Oak Hill is located in West Virginia's southern coalfields and, as such, coal mining has played a primary role in the area's employment. Oak Hill also has a light manufacturing base.

==Parks and recreation==
Oak Hill is home to several rafting companies, adventure resorts, and parks. Just a ten-minute drive from the New River Gorge National Park and Preserve, Oak Hill has a large portfolio of outdoor and recreational activities. In June 2022, Governor Jim Justice unveiled a new route on The WV Rides program in which runs through Route 16 in Oak Hill.

- Needles Eye Park
- Oak Hill City Park
- Collins Park and Disc Golf course
- Russel E. Matthews Park at Harlem Heights
- Doc Hamilton Dog Park
- The Lively Family Amphitheater

==Government==
Oak Hill uses a city council consisting of eight members including the mayor.
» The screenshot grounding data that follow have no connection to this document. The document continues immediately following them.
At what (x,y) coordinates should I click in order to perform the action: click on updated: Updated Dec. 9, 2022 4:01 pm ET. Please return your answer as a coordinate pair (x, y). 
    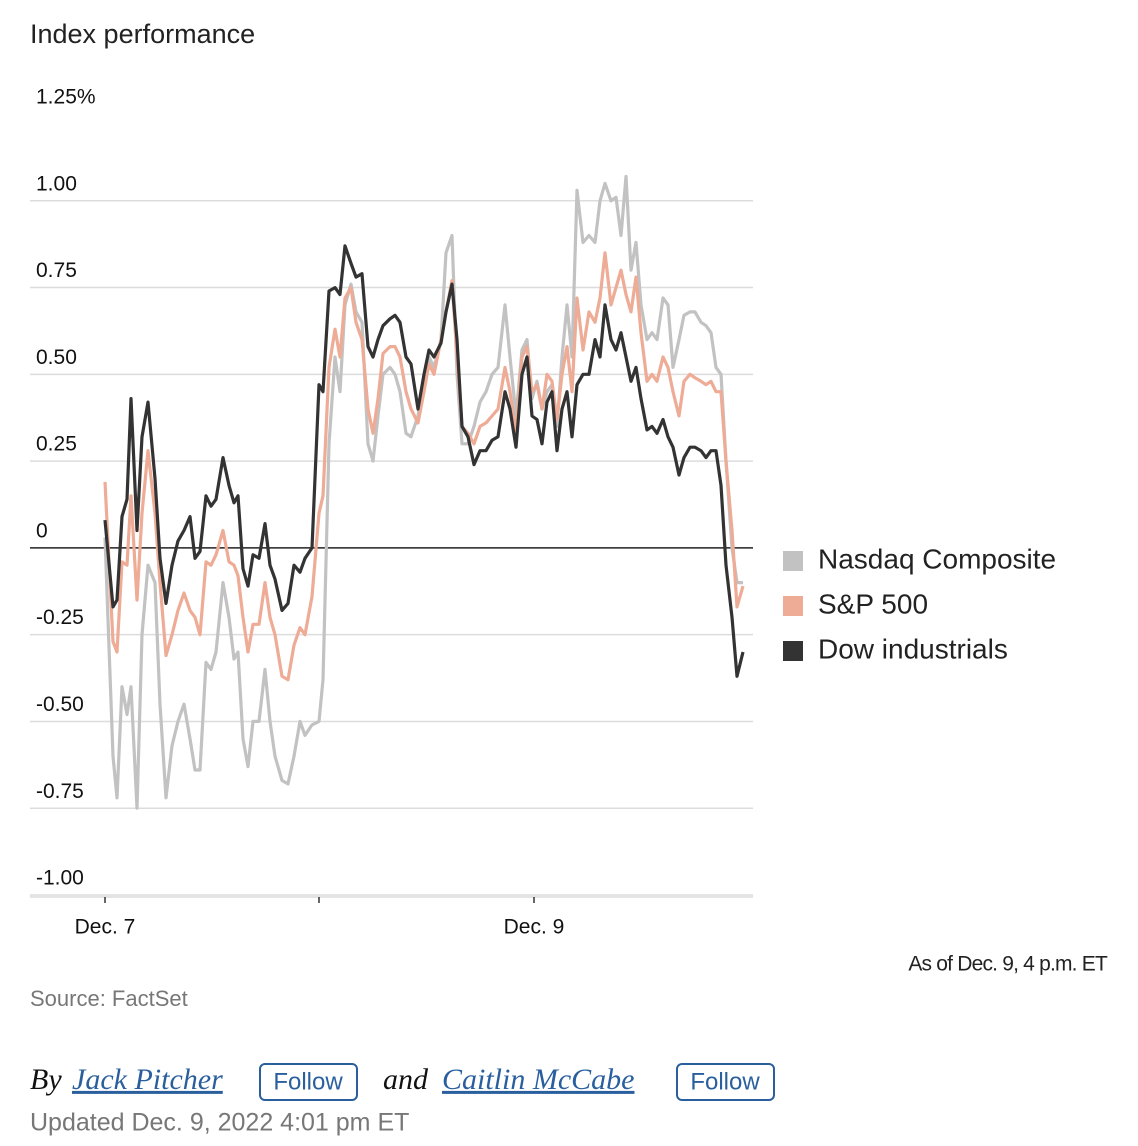
    Looking at the image, I should click on (220, 1123).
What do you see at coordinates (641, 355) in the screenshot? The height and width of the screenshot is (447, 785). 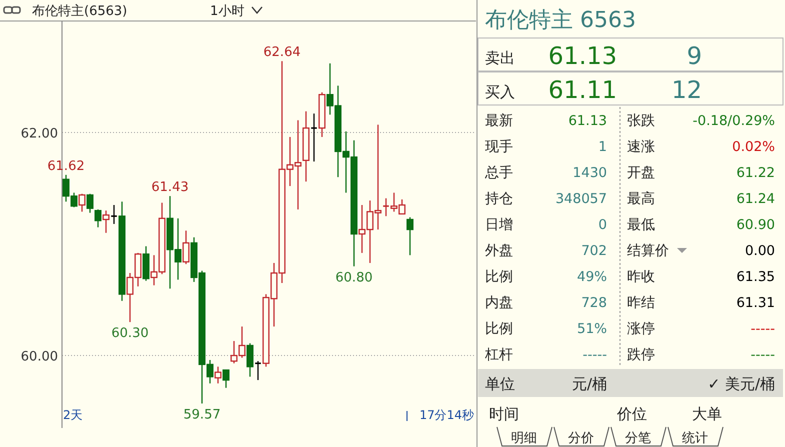 I see `text: 跌停` at bounding box center [641, 355].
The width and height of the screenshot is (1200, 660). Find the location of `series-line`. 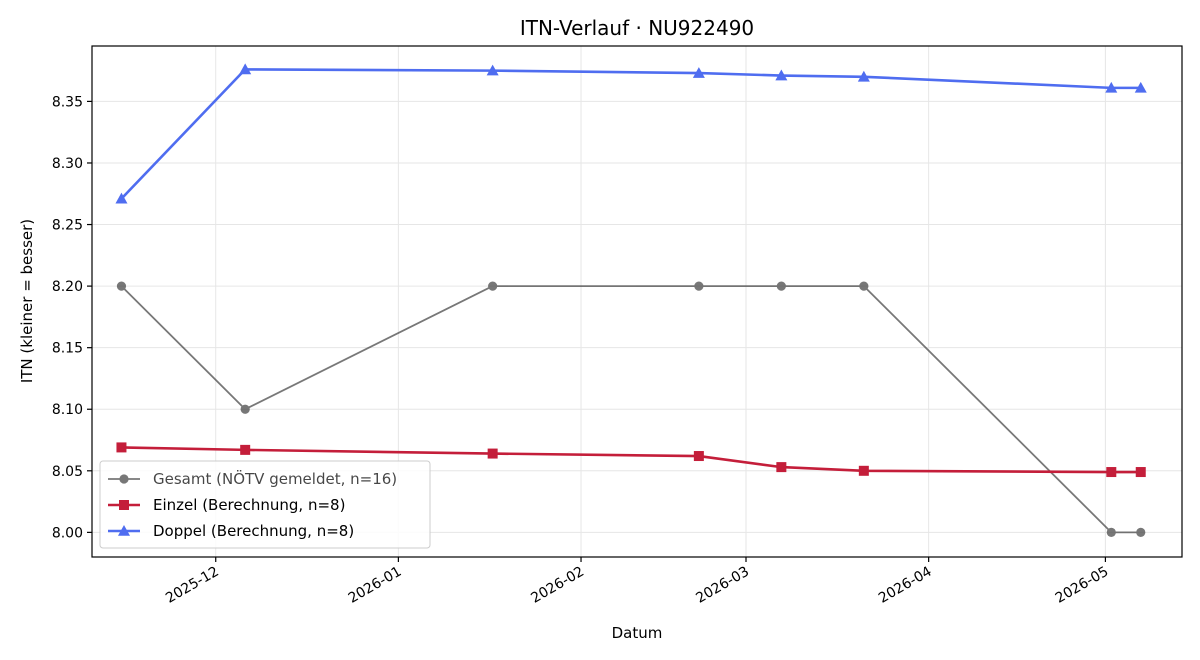

series-line is located at coordinates (631, 460).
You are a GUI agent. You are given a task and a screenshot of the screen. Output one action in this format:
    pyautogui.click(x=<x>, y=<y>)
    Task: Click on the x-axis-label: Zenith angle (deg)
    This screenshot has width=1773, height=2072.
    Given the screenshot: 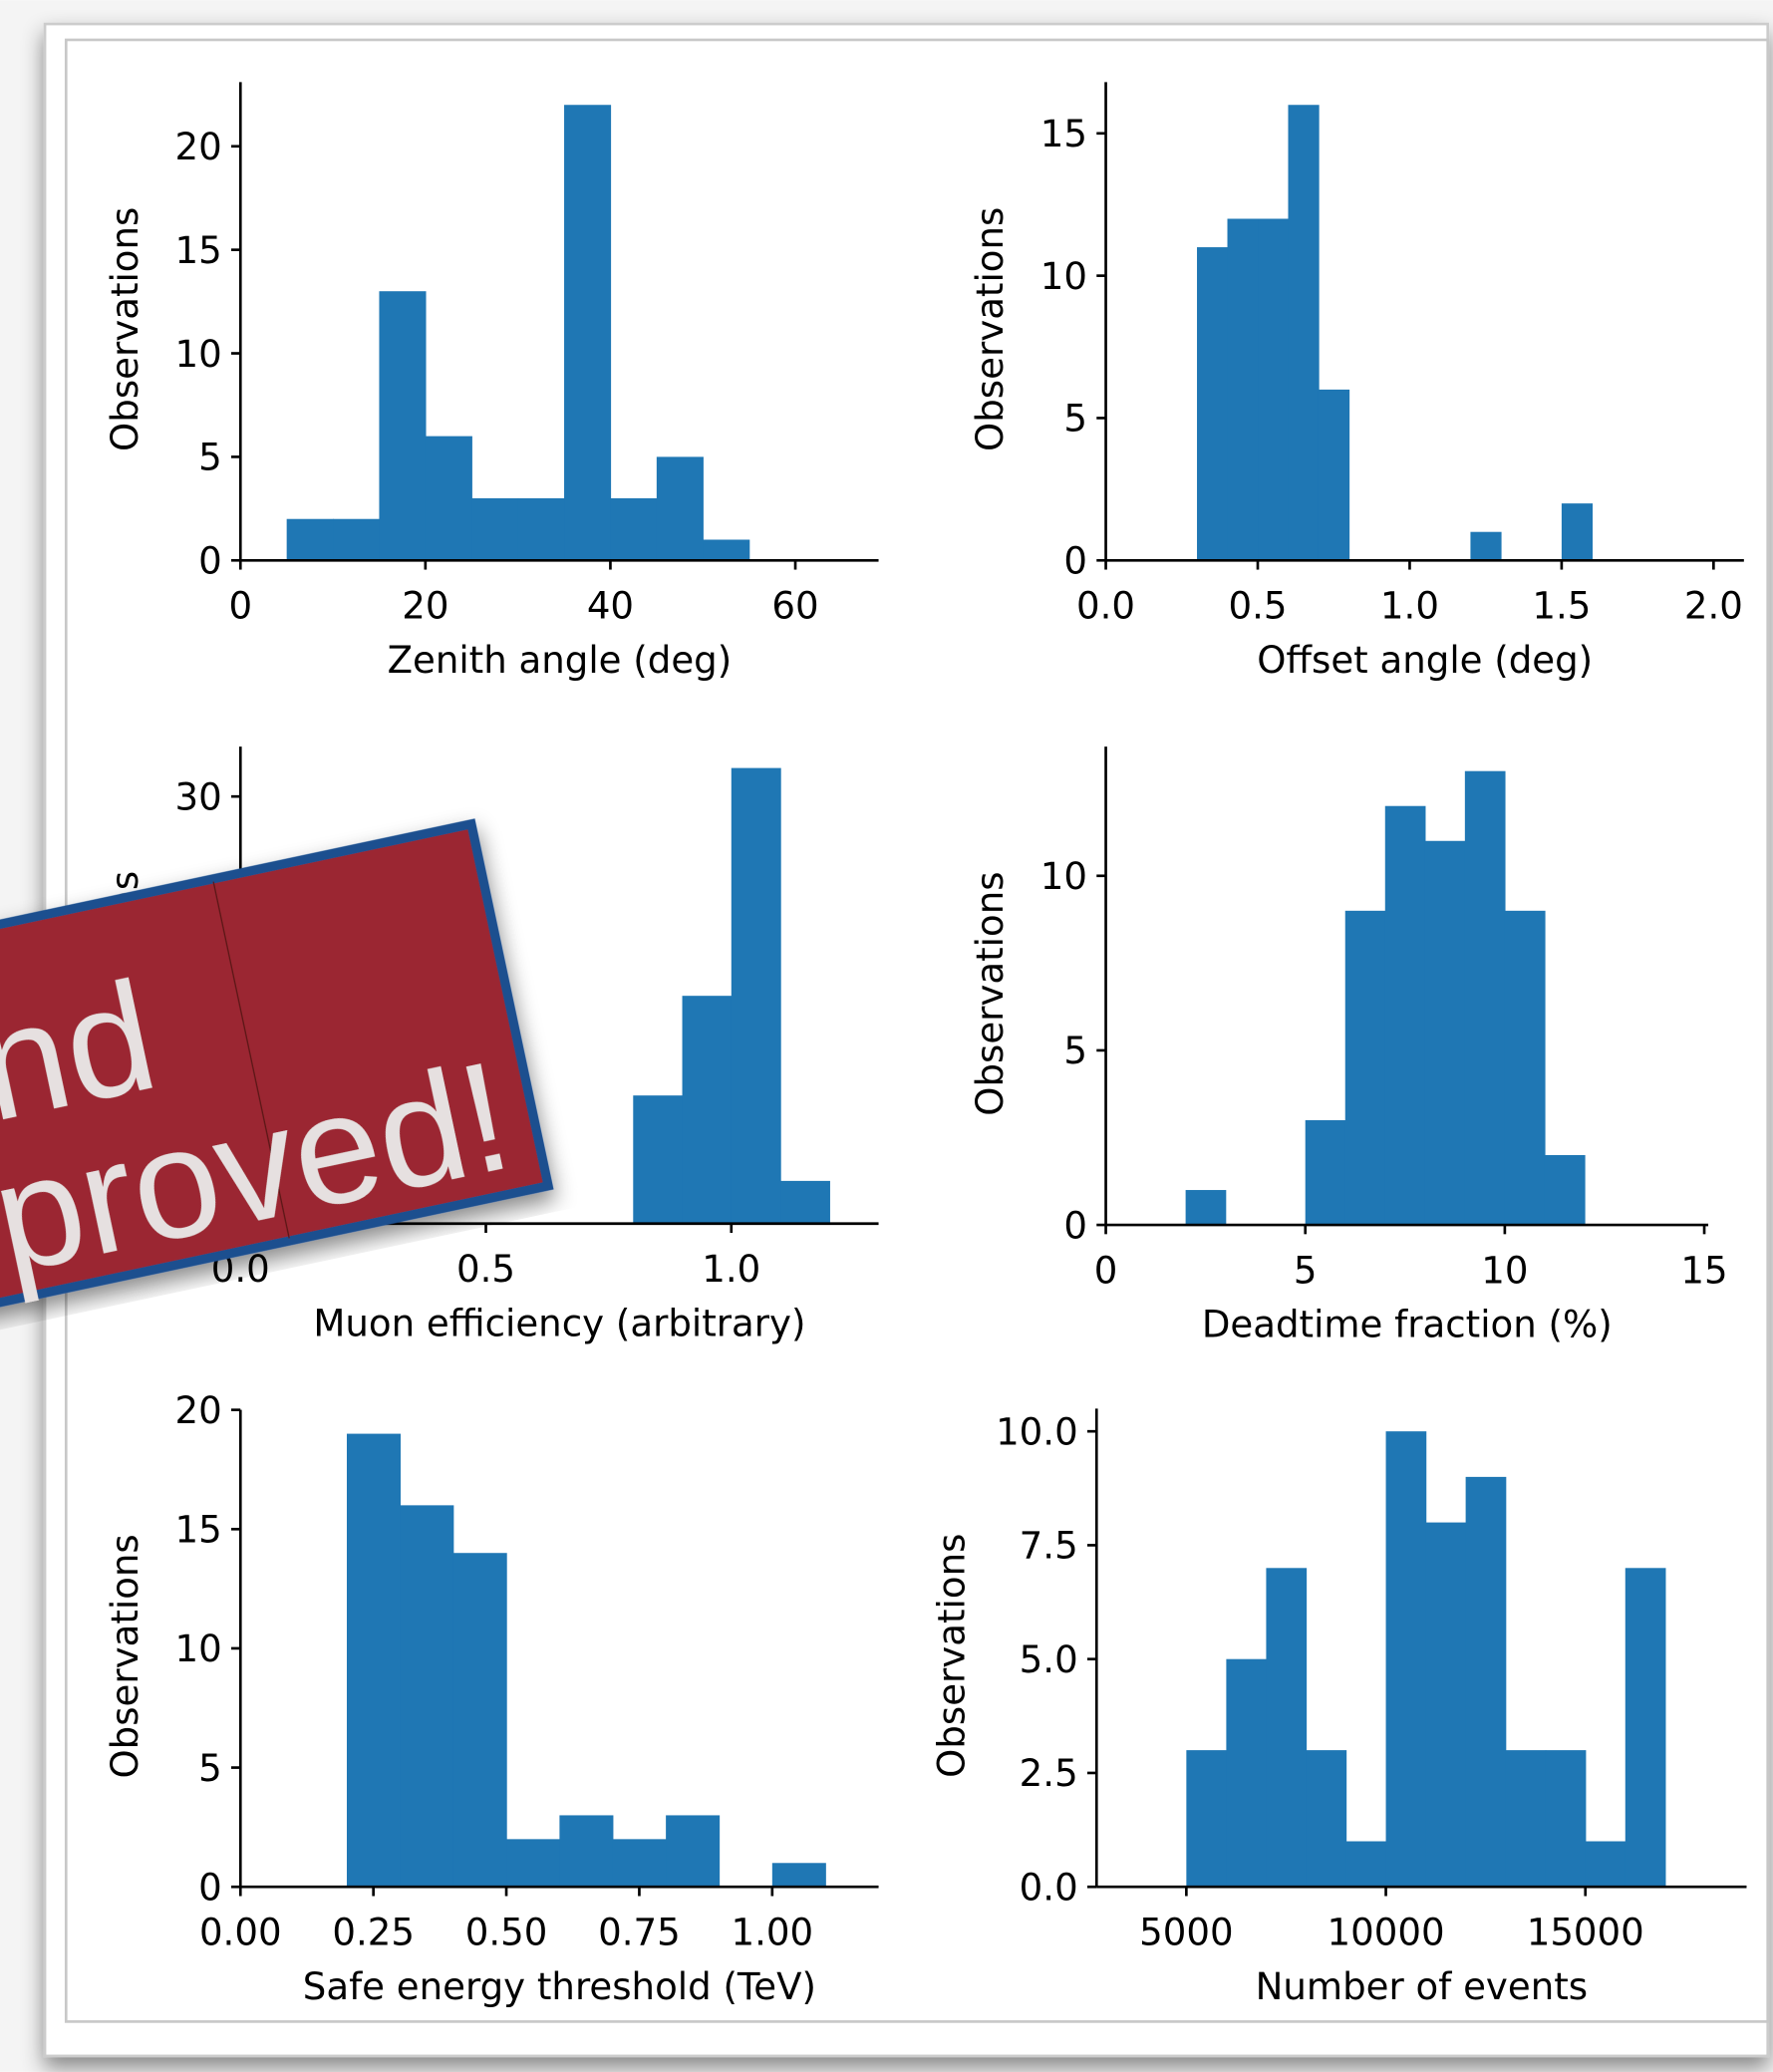 What is the action you would take?
    pyautogui.click(x=560, y=660)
The city also employs a city manager to assist in organizing its day-to-day operations. As of 2023, the current mayor of Oak Hill is Charles H. Briscoe and the current city manager is Tyler Bragg.

==Education==
Public Schools:
New River Intermediate School,
New River primary School,
Oak Hill Middle School,
Oak Hill High School,
Fayette Institute of Technology

Private Schools:
St. Peter & Paul Catholic School
Mountain View Christian School

==Notable people==
- Randy Gilkey, American singer, songwriter, multi-instrumentalist, producer and recording engineer (born in Oak Hill)
- Earl Jones, former professional basketball player (born in Oak Hill)
- Charlie McCoy, session musician and multi-instrumentalist.